- (Photo: Studio Daniel Libeskind)
An online petition created in response to an atheist group's legal threat against a proposed Holocaust Memorial in Ohio has garnered over 27,000 signatures in two days.
Created by the American Center for Law and Justice earlier this week, the petition calls for signatories to stand against the Wisconsin-based Freedom From Religion Foundation's effort.
"Freedom From Religion Foundation, well-known for its relentless attacks on Christian symbols, has a new target, Holocaust survivors," reads the petition in part.
"Remembering and honoring those who suffered one of the most diabolical atrocities in human history with the Star of David does not violate the Constitution."
Jordan Sekulow, executive director for ACLJ, told The Christian Post that the petition was started to counter the Freedom From Religion's effort against the memorial.
"We track them closely, most of their attacks being Judeo-Christian, 'Under God' in the pledge or the national motto 'In God We Trust,'" said Sekulow.
"Now they have targeted the Star of David. ... How could you recognize the Jewish people in a way that would not be offensive to [the FFRF]?"
In June, the FFRF sent a letter of complaint to Ohio's Capitol Square Review and Advisory Board regarding their consideration of a Holocaust Memorial design for the Ohio Statehouse.

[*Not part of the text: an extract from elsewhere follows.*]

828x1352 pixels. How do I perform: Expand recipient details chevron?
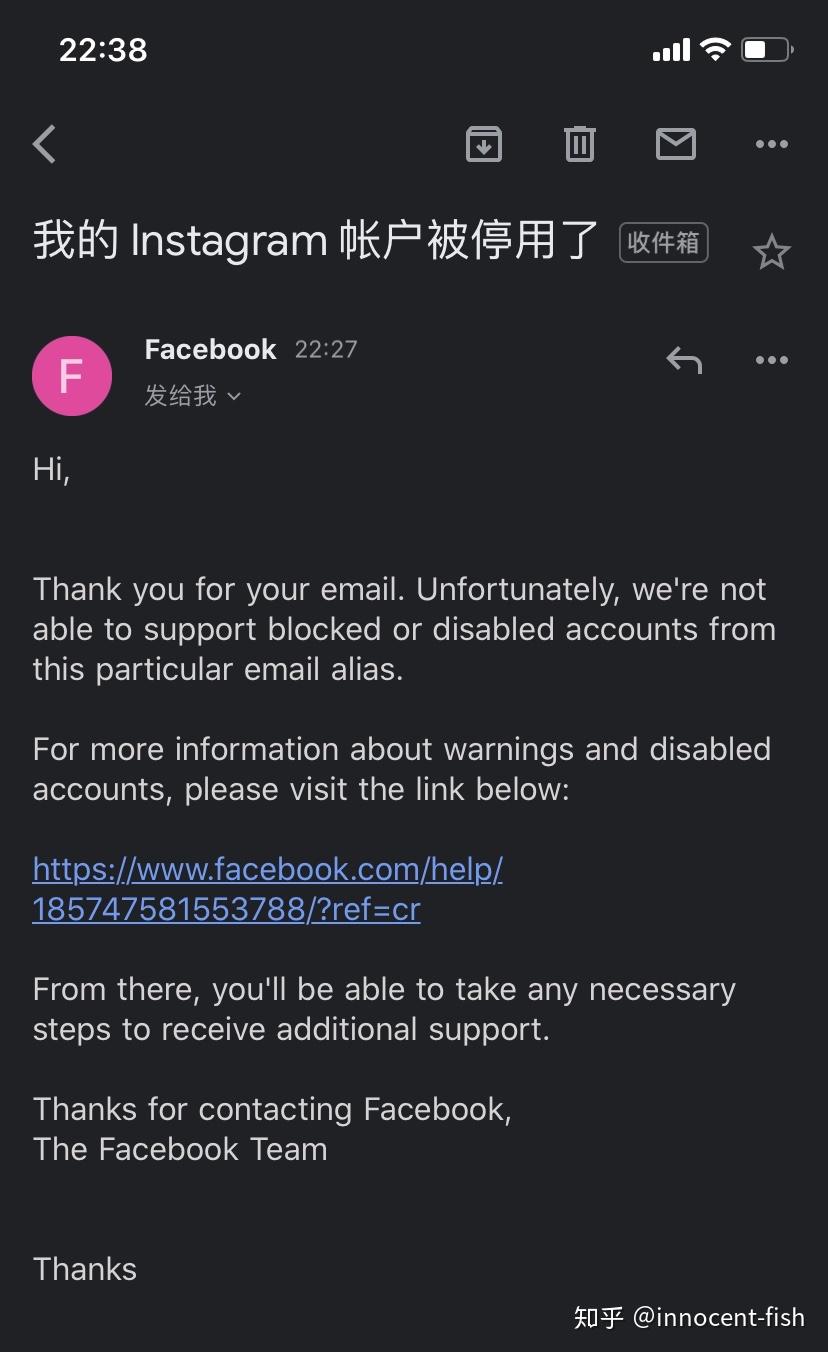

"I think that the Star of David is a religious symbol, and religious symbols, we have been told on several occasions, are not permissible on Statehouse grounds," wrote FFRF co-presidents Dan Barker and Annie Laurie Gaylor.
"To align the state of Ohio with one religion and its sacred symbol - even a minority religion for a worthy memorial - would dishonor the truest protection our country has against a similar Holocaust on our shores: the precious constitutional principle separating religion from government."
The winning design, which features the Star of David, was created by Daniel Libeskind, the architect behind the new World Trade Center and himself the son of Holocaust survivors.
Reportedly the first Holocaust Memorial for any U.S. Statehouse, the memorial will cost $1.8 million, which shall be derived from private donations.
In addition to the petition, ACLJ also sent a letter to Ohio Governor John Kasich on Friday as a rebuttal to the FFRF's earlier letter.
"FFRF's claim is meritless and should not deter the State from proceeding to implement the approved design proposal," reads the letter in part.
"FFRF's view of the law would prevent federal, state, and local government actors-regardless of the context or purpose-from displaying the flags of countries that include some imagery with religious origins or connotations, such as Israel (Star of David); Algeria, Pakistan, and Turkey (Crescent and Star); or Denmark, Finland, Norway, Sweden, Iceland. Australia, and the United Kingdom (Cross)."
Sekulow also old CP that while oftentimes FFRF threatens to file suit, their efforts seldom lead to success.
"They have a very bad record in court, they don't do well. Usually they do not get passed standing," said Sekulow, referring to the issue of having the legal right to sue.
"The court has been very strong in handling most of their lawsuits. Really strong language basically saying hurt feelings is not enough to bring federal lawsuits and challenges."